Stored entries:
• • • •
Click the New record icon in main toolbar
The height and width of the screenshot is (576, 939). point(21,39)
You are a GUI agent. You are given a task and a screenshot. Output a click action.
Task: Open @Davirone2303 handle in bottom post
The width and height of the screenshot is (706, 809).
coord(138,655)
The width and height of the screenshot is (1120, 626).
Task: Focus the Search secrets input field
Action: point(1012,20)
• • • •
--- Task description ---
Each entry needs to be written out again, exactly as given.

--- Task answer ---
Click the New record icon in main toolbar
The height and width of the screenshot is (576, 939). point(21,39)
You are a GUI agent. You are given a task and a screenshot. Output a click action.
Task: Open @Davirone2303 handle in bottom post
The width and height of the screenshot is (706, 809).
coord(138,655)
The width and height of the screenshot is (1120, 626).
Task: Focus the Search secrets input field
Action: point(1012,20)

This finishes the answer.